Corot spent approximately seven weeks in Naples in the early spring of 1828, painting more in the surrounding campagna than the city itself. After over two years in Italy his style had evolved considerably. Whereas in his early Roman works Corot preferred the earthy tones and contrasts of light and shade (for example lot 175), he gradually became more interested in tonal harmonies, discovering the silvery light that eventually become the hallmark of his later career. As Peter Galassi writes, '...he preferred the raking light and subtle transitions of early morning or late afternoon; and instead of working with the light behind him, he often painted facing into the light. It is as if he had transferred his allegiance from Poussin to Claude, exchanging the former's airless geometries for the latter's atmospheric harmonies.' (P. Galassi, Corot in Italy, Yale, 1991, p. 199).
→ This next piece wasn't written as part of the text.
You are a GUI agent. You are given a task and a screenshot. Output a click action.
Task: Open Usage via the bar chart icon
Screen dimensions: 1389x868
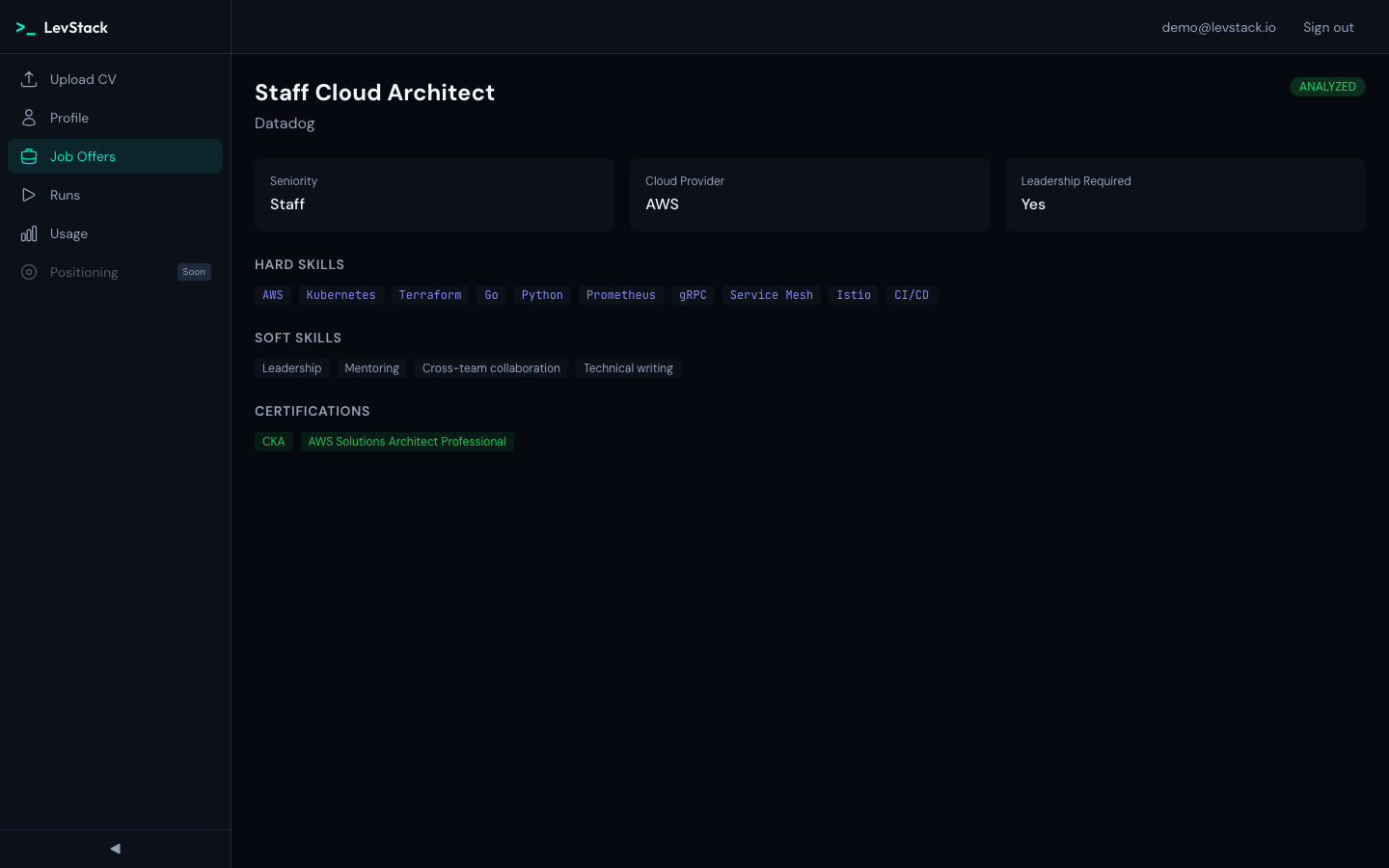click(x=29, y=233)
The present work depicts the limpid light of early morning, facing East towards Vesuvius. The technique of painting into the sun, à contre jour is one that Corot first developed in late 1826 at Piediluco (fig. 1), and carried over into the present work. The overarching mood in both paintings is of complete stillness, and there is only the subtlest transition between light and water. The low light dissolves contrasts and mutes the brown towns of the buildings on the left, with only the hulls of the two boats creating any sense of strong relief. Human activity is limited to the tiny fishing boat in the background and the figure on the far left, both of which are almost completely subsumed into the composition.
The high level of finish, as well as the existence of a very detailed preparatory drawing (fig. 2), and the existence of carefully spaced pinholes around the edge of the paper (used either for support or to square up the painting to a drawing) suggest that the present work was almost certainly executed in a studio, possibly in Rome. It is quite different in effect to a similar composition, but painted en plein air, which Corot executed around the same time (fig 3.). The painting contains certain characteristics that are only found in early works of this period, such as the detailed rendition of human figures in the foreground, which can also be found in a few Venice paintings of the period. The work is also notable for combining very defined motifs - such as the boats and rocks, which balance the sweeping curve of the bay -- and a highly suffused atmosphere.
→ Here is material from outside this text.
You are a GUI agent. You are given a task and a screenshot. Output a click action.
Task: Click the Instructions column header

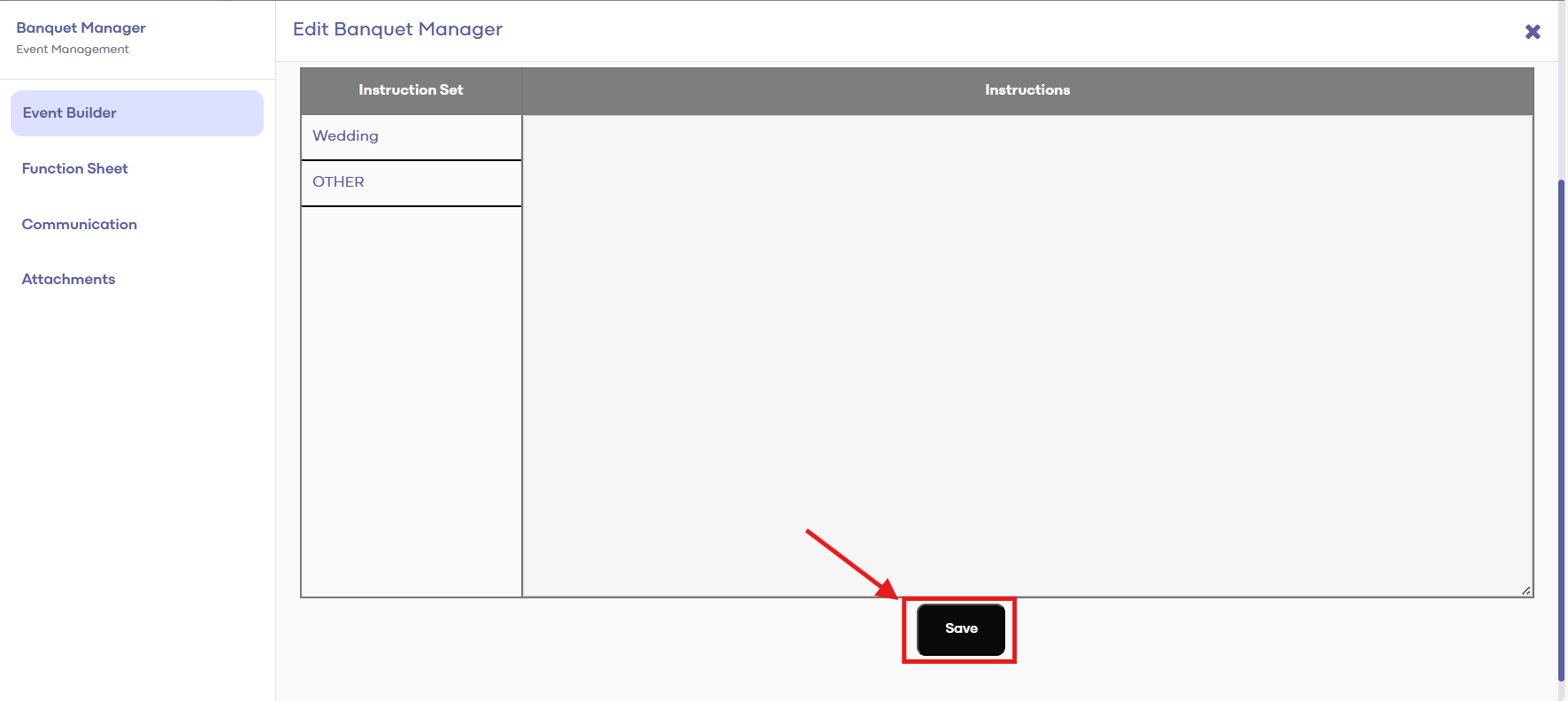pos(1026,90)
Certain key details of the present work bear testament to Corot's extraordinary powers of observation. For example, the boats which can just be distinguished on the horizon reflect the daily habits of Neopolitan fishermen, who invariably set off in the first light of day. Their departure was timed to coincide the early morning winds, the atmospheric effect of which is described by the vaporous horizon, sweeping across the bay of Naples as the sun starts to warm the land, but not yet strong enough to disturb the stillness of the bay close to the city shoreline.
The present is sold with photo-certificate no. 4300, dated 21 April 2008, by Martin Dieterle and Claire Lebeau, and will be included in the forthcoming Sixth Supplement to the Robaut catalogue raisonné.